Problem requirements - Give back only the lines in the records below from the one with "Darkness and Light (128, 763)" to the one with "Share on LinkedIn (614, 425)", both inclusive, word for word.

Listed records -

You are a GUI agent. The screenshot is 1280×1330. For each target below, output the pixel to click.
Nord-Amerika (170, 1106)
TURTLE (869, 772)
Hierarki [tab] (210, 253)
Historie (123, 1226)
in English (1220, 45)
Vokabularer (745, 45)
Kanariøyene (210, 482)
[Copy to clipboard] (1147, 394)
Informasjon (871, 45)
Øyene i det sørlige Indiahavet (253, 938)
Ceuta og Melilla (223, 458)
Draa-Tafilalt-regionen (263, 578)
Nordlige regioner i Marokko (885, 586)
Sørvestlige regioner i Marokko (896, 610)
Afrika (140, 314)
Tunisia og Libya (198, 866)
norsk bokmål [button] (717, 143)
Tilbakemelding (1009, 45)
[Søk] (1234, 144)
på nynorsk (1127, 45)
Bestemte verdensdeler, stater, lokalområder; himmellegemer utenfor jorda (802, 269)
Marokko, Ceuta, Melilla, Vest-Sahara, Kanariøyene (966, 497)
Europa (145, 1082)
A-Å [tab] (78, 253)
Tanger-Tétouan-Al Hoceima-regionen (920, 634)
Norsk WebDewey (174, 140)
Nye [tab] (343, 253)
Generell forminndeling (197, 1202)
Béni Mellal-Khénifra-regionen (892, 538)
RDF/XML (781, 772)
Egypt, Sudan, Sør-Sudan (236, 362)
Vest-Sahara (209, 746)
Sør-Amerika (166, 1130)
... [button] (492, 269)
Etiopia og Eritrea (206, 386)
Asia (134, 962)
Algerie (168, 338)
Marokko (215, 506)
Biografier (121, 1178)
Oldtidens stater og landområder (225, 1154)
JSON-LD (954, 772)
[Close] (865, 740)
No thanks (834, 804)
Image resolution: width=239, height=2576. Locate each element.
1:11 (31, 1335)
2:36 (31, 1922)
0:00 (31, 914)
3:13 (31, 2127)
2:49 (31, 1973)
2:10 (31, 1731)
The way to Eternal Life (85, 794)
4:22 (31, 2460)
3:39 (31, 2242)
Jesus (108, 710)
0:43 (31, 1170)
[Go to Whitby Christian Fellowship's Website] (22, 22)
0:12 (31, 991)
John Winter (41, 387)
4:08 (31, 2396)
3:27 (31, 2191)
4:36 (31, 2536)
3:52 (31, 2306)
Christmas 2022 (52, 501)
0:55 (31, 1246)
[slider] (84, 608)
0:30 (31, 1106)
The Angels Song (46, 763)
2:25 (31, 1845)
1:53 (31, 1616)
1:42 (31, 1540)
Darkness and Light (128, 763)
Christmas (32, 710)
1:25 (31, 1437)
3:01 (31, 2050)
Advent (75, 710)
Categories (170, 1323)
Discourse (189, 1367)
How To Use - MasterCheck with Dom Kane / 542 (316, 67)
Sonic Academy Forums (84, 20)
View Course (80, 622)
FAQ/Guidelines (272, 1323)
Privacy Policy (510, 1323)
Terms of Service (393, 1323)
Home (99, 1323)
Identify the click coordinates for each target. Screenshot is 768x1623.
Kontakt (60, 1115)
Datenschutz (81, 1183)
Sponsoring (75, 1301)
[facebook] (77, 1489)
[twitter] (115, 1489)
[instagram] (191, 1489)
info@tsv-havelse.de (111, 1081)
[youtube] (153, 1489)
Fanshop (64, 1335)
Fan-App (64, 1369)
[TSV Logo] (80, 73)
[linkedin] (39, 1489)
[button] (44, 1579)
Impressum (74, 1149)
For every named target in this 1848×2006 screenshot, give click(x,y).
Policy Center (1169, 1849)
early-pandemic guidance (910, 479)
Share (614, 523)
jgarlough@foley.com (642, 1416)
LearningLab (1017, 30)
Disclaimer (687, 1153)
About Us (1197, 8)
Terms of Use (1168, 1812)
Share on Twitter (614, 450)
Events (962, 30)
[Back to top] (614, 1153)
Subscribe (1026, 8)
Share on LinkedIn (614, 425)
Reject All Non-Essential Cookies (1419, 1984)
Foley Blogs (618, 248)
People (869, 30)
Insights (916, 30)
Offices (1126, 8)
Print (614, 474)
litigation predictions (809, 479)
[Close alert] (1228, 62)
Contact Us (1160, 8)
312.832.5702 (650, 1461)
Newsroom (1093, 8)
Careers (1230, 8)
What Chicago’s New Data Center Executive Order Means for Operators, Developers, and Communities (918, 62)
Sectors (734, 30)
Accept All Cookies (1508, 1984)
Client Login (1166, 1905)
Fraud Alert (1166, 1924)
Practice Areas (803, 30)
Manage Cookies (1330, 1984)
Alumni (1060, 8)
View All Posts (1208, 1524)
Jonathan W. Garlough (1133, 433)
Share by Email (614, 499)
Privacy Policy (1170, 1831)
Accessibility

Answer to this task -
Darkness and Light (128, 763)
Christmas (32, 710)
1:25 (31, 1437)
3:01 (31, 2050)
Advent (75, 710)
Categories (170, 1323)
Discourse (189, 1367)
How To Use - MasterCheck with Dom Kane / 542 (316, 67)
Sonic Academy Forums (84, 20)
View Course (80, 622)
FAQ/Guidelines (272, 1323)
Privacy Policy (510, 1323)
Terms of Service (393, 1323)
Home (99, 1323)
Identify the click coordinates for each target. Screenshot is 768x1623.
Kontakt (60, 1115)
Datenschutz (81, 1183)
Sponsoring (75, 1301)
[facebook] (77, 1489)
[twitter] (115, 1489)
[instagram] (191, 1489)
info@tsv-havelse.de (111, 1081)
[youtube] (153, 1489)
Fanshop (64, 1335)
Fan-App (64, 1369)
[TSV Logo] (80, 73)
[linkedin] (39, 1489)
[button] (44, 1579)
Impressum (74, 1149)
For every named target in this 1848×2006 screenshot, give click(x,y).
Policy Center (1169, 1849)
early-pandemic guidance (910, 479)
Share (614, 523)
jgarlough@foley.com (642, 1416)
LearningLab (1017, 30)
Disclaimer (687, 1153)
About Us (1197, 8)
Terms of Use (1168, 1812)
Share on Twitter (614, 450)
Events (962, 30)
[Back to top] (614, 1153)
Subscribe (1026, 8)
Share on LinkedIn (614, 425)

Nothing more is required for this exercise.